Richard E. Casagrande, New York (Michael J. Del Piano of counsel), for appellant.
Zachary W. Carter, Corporation Counsel, New York (Terri Feinstein Sasanow of counsel), for respondents.
Judgment, Supreme Court, New York County (Alexander W. Hunter, Jr., J.), entered January 28, 2014, denying the petition to annul respondents' determination, dated September 19, 2012, which sustained petitioner teacher's unsatisfactory rating for the 2010-2011 school year, and dismissing the proceeding brought pursuant to CPLR article 78, unanimously reversed, on the law, without costs, the petition granted, the unsatisfactory rating annulled, and the matter remanded to respondents for further proceedings.
The record demonstrates deficiencies in the performance review process resulting in petitioner's unsatisfactory rating (U-rating) for the 2010-2011 school year that were not merely technical but undermined the integrity and fairness of the process (see Matter of Gumbs v Board of Educ of the City of Sch. Dist. of the City of N.Y., 125 A3d 484 [1st Dept. 2015]; Matter of Kolmel v City of New York, 88 AD3d 527, 529 [1st Dept 2011]; Matter of Brown v City of New York, 111 AD3d 426 [1st Dept 2013]).

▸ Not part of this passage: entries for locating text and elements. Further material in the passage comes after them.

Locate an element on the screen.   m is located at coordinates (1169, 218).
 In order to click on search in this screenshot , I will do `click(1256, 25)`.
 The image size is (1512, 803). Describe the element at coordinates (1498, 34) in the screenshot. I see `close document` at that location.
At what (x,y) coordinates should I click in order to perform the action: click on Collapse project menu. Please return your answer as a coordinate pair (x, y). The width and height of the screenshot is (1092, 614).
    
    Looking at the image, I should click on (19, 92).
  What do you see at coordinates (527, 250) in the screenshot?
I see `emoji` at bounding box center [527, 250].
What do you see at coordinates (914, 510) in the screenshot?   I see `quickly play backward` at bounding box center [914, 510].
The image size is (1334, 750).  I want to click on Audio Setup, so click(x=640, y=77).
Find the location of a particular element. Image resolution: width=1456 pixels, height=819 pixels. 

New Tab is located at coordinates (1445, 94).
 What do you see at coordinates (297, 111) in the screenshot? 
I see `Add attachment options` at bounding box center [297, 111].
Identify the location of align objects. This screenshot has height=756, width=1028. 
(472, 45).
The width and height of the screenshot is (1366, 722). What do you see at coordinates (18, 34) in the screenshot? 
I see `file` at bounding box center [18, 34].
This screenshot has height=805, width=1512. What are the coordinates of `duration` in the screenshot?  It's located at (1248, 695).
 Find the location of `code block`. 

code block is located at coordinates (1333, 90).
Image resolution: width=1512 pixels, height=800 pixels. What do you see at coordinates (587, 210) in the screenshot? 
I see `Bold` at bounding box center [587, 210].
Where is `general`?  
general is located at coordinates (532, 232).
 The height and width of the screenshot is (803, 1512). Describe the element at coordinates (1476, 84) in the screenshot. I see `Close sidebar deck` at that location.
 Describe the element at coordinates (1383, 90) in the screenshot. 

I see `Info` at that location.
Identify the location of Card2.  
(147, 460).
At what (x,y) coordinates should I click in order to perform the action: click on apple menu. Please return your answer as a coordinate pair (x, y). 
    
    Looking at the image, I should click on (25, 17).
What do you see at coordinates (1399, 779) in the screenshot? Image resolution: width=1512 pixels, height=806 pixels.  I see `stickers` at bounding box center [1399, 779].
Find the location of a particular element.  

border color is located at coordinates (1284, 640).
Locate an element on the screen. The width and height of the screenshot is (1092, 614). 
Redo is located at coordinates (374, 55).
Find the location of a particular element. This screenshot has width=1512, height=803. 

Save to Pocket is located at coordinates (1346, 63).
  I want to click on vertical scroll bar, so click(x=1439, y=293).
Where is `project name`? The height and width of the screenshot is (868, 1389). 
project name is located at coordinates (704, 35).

Petitioner's unsatisfactory rating was based primarily on the principal's alleged personal observations as a rating officer. However, petitioner never received any post-observation reports by the rating officer until the U-rating appeal hearing and the principal does not claim to have spoken with petitioner following the alleged observations. Nor were comments critical of petitioner's performance placed in his file. Thus, there is no evidence that petitioner was notified before the end of the school year, in June 2011, that his work was considered unsatisfactory. The mere fact that he had the assistance of a guidance counselor and literary coach at some time during the school year did not constitute warning that he was at risk of an unsatisfactory rating since petitioner was never told that he was not improving in the areas of concern despite this assistance.
THIS CONSTITUTES THE DECISION AND ORDER
OF THE SUPREME COURT, APPELLATE DIVISION, FIRST DEPARTMENT.